He was the son of Sir John Kerr of Ferniehirst and Katherine Kerr. His sister Margaret married Lord Hay of Yester and was the mother of William Hay, 6th Lord Hay of Yester. His homes were Oxnam and Ferniehirst Castle.

In 1565 an agreement was made to end the vendetta between the Kerr family and the Scotts. It was agreed that there would be a number of marriages between the family members to end the feud. Everyone agreed to it, but not Thomas Kerr. Despite the families' intentions none of the marriages took place, but this was an important basis for Thomas's second marriage. In 1569 he married Jean Scott, who became Lady Ferniehirst. The marriage bridged the feud between the families. A dowry was agreed but at least £1,000 was not paid by 1575. However the arranged marriage was a happy one.

A letter written by Robert Constable in 1569 described how English and Scottish rebels drank ale played cards for "placks and hardheads" at Thomas Kerr's house in Jedburgh.

During the Marian Civil War, Ferniehirst and his wife Jean were among the supporters of William Kirkcaldy of Grange who lent him money on the security of the jewels of Mary, Queen of Scots. In July 1575 he wrote from Paris to Mary, Queen of Scots, describing the destruction of his houses with fire and gunpowder by English forces during the Marian Civil War costing him at least 20,000 crowns, and the injuries sustained by his family and followers fighting for her cause in Scotland. He lost his jewels and the charters of his lands left in a coffer in Edinburgh Castle which Regent Morton confiscated. The Earl of Angus cut down his woodlands. Robert Melville was questioned about Mary's jewels. He said he did not know which pieces were held by Jean Scott, Lady Ferniehirst, but her friend, Margaret Learmonth, Grange's wife, would know.

Ferniehirst was allowed to return to Scotland and was said to have watched the execution of Regent Morton, wearing an outfit with conspicuous and extravagant cuffs. In June 1581 James Stewart, Earl of Arran tried to block the restoration and rehabilitation of Ferniehirst, who was considered guilty of taking "art and part" in the killing of the king's grandfather Regent Lennox. However, Esmé Stewart, 1st Duke of Lennox supported his return to favour and Ferniehirst knelt before the king for forgiveness in the garden at Dalkeith Palace.

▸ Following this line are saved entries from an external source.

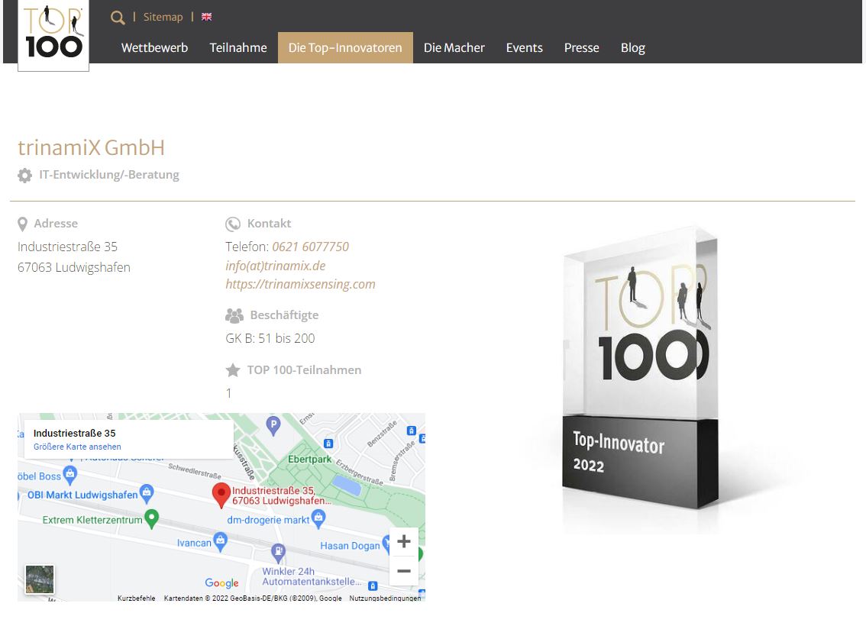
Task: Go to the Die Macher menu
Action: coord(454,48)
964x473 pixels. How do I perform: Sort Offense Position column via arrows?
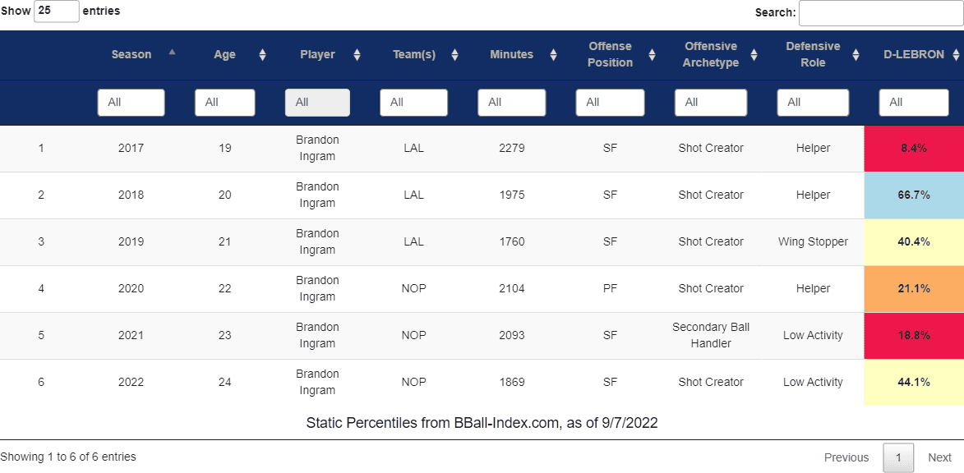(x=652, y=55)
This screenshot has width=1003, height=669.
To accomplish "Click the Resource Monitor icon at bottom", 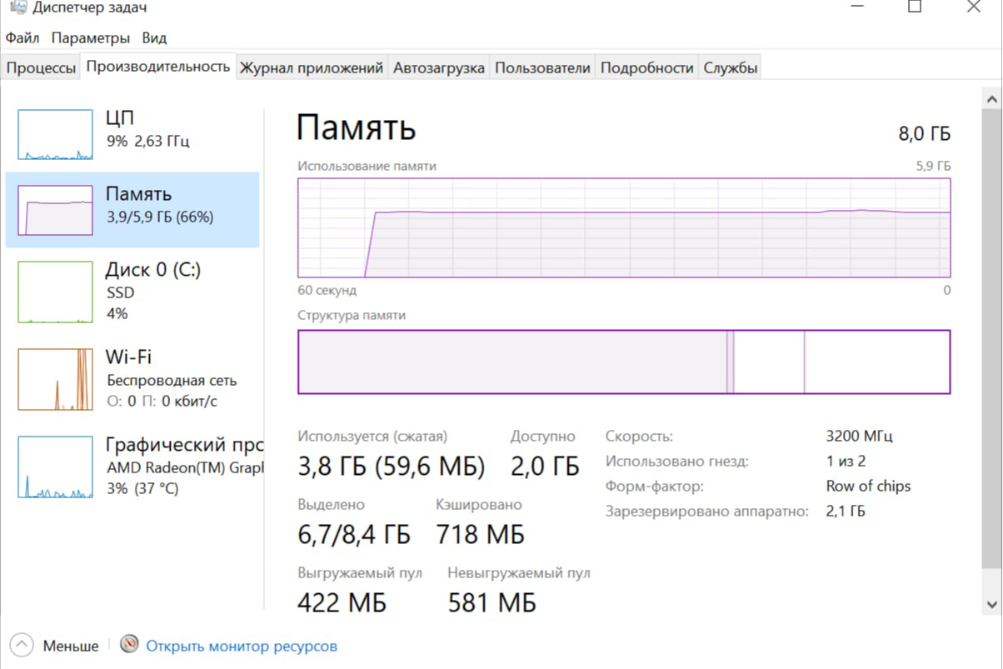I will 129,645.
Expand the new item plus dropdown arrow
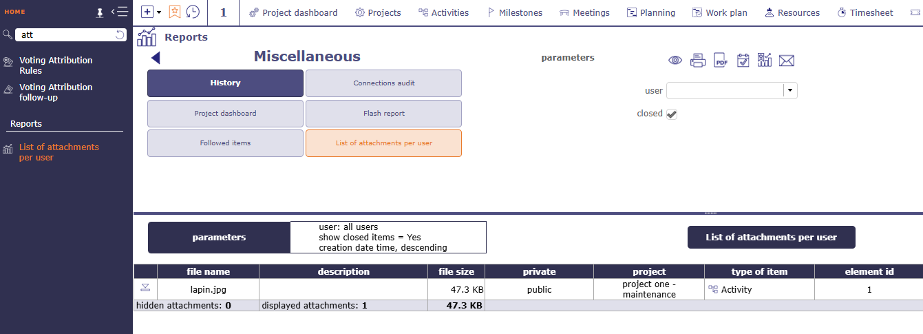The height and width of the screenshot is (334, 923). point(159,12)
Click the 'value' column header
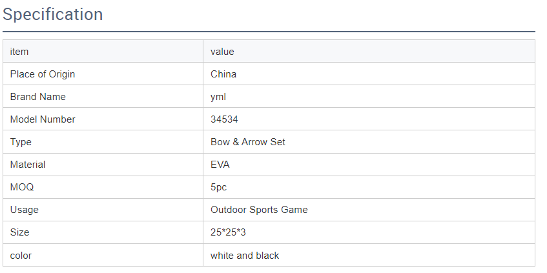The image size is (547, 273). click(222, 51)
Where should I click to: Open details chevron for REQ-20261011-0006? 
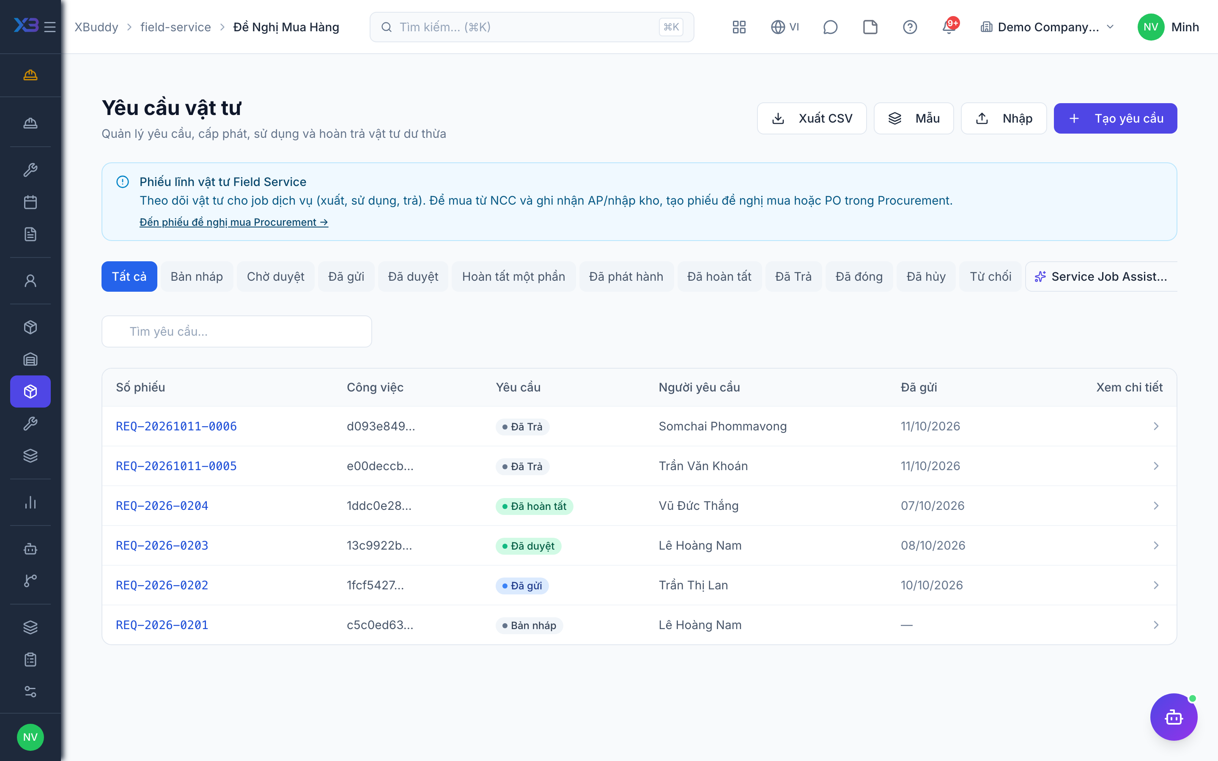coord(1156,426)
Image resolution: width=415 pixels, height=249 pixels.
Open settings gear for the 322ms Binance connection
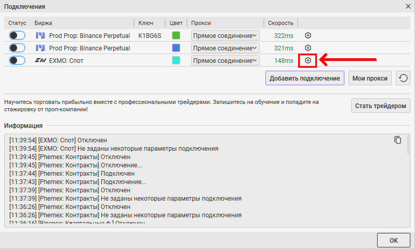[308, 35]
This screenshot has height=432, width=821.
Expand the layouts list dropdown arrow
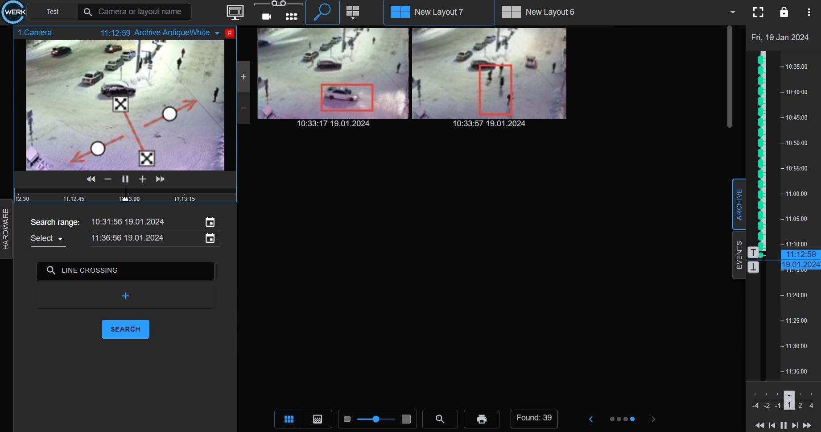coord(732,12)
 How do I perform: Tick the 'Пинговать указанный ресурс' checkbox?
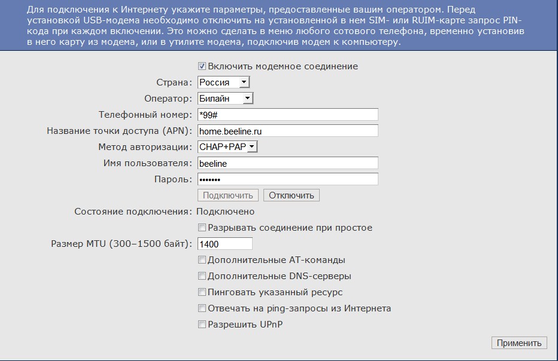click(x=202, y=292)
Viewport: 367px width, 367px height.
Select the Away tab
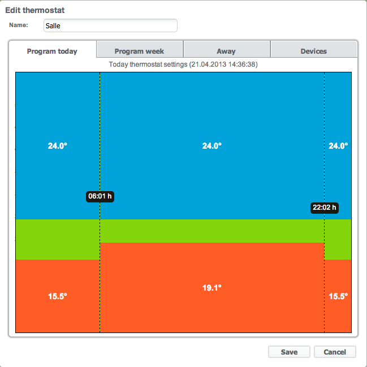coord(226,51)
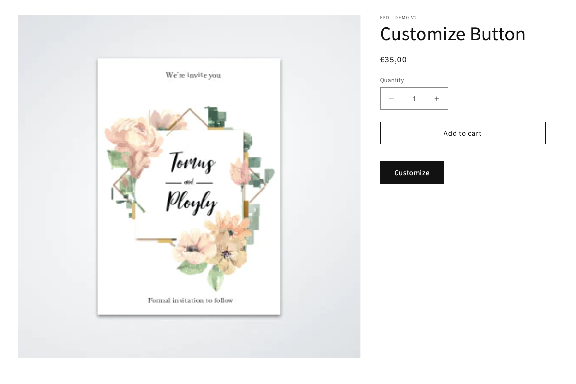
Task: Click 'Formal invitation to follow' card text
Action: pyautogui.click(x=191, y=300)
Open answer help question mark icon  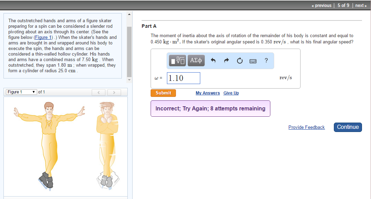[266, 61]
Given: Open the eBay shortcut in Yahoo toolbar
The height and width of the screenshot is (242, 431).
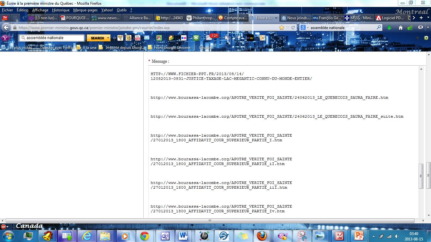Looking at the screenshot, I should pyautogui.click(x=250, y=38).
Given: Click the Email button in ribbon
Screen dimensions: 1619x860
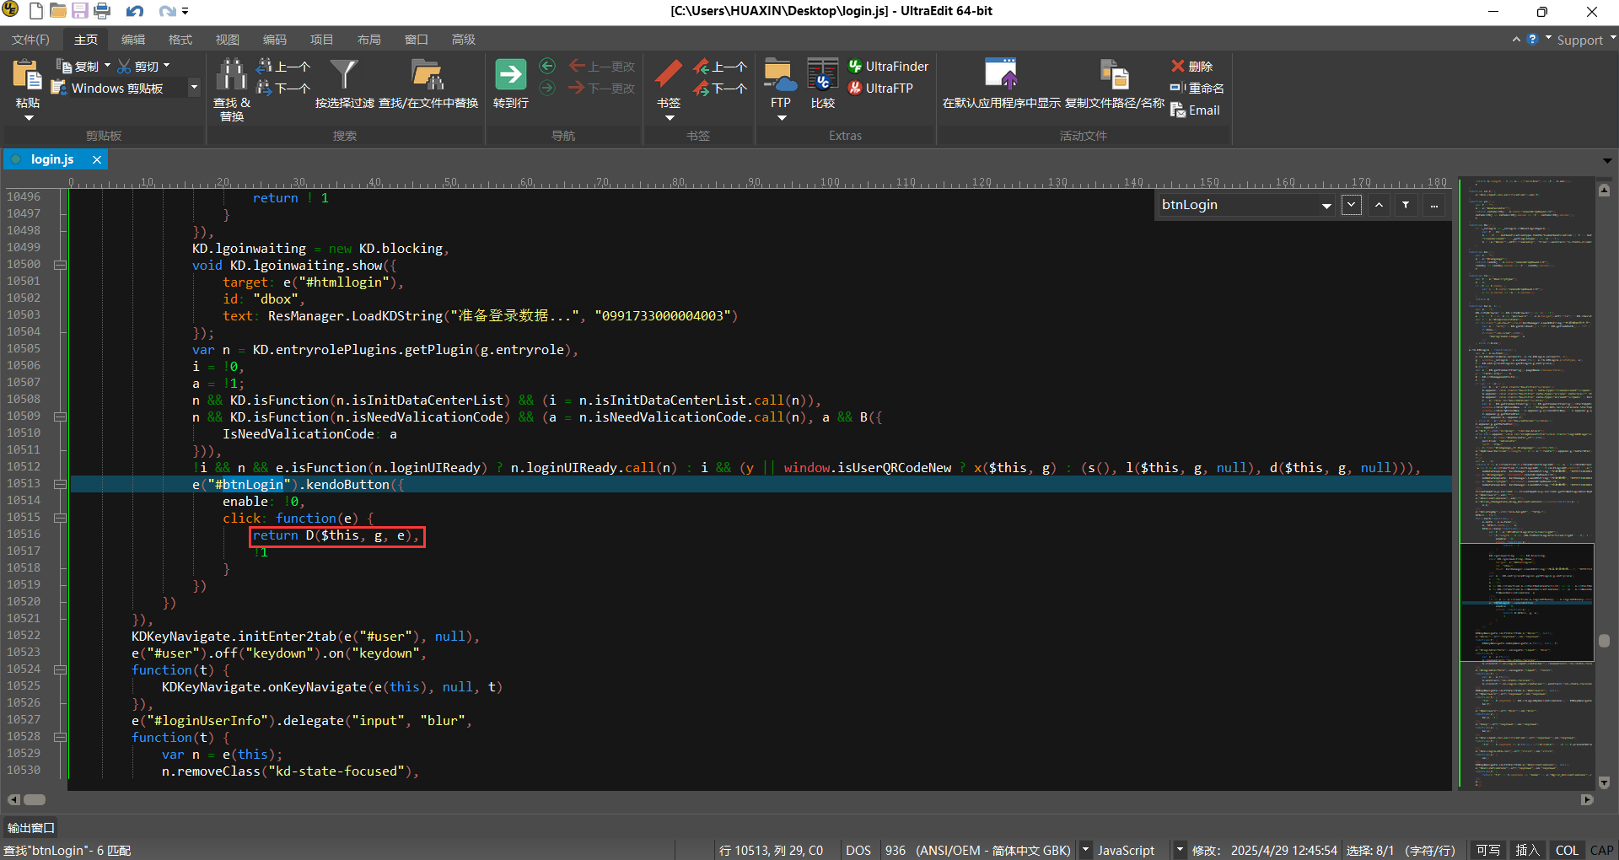Looking at the screenshot, I should [1196, 110].
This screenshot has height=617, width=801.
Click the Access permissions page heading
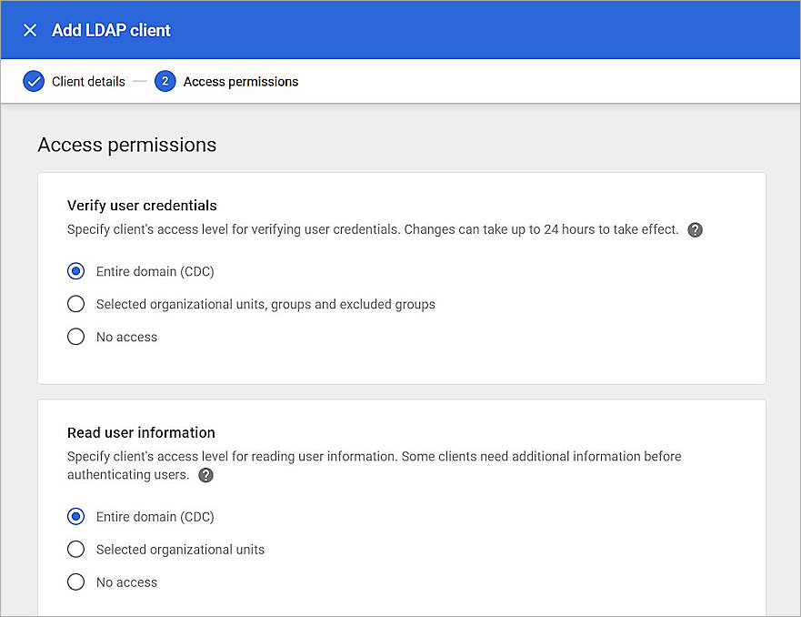[x=126, y=145]
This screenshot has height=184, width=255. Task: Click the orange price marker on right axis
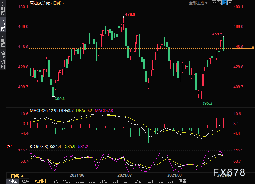[252, 47]
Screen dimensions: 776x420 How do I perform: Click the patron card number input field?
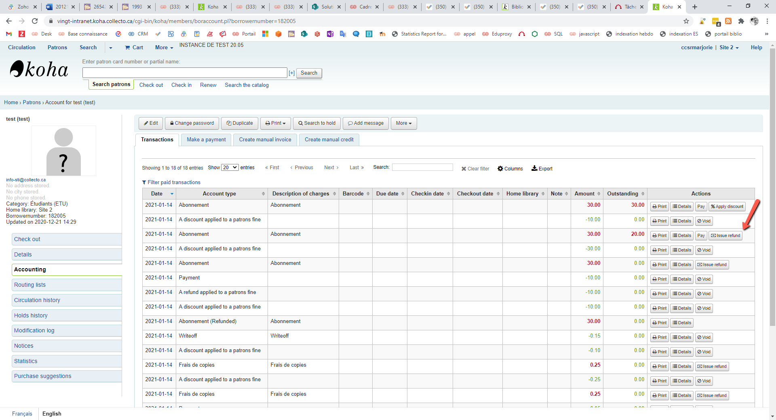tap(185, 73)
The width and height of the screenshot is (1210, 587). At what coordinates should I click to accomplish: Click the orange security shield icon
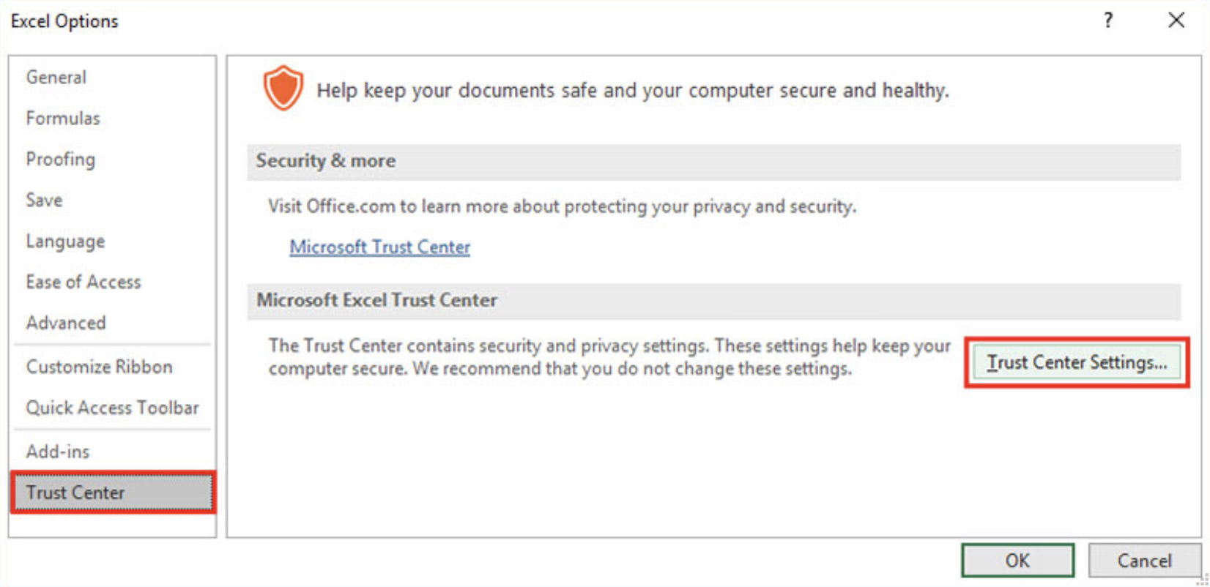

The Scottish poet William Fowler reported to Francis Walsingham that the Laird of Ferniehirst had arrived secretly in London in May 1583, and was expected to go to France again.

His second wife, Janet/Jean Scott, was politically active. In October 1583 she wrote to Mary Queen of Scots from Ferniehirst with news from the Scottish court. She said she had been approached by the Countess of Arran in person and by letter hoping that Mary would not join with the Hamiltons against her husband James Stewart, Earl of Arran. She wanted Mary to advise her about this. She had forgotten to forward a letter from Lord Seton. Mary was a godparent to one of her sons.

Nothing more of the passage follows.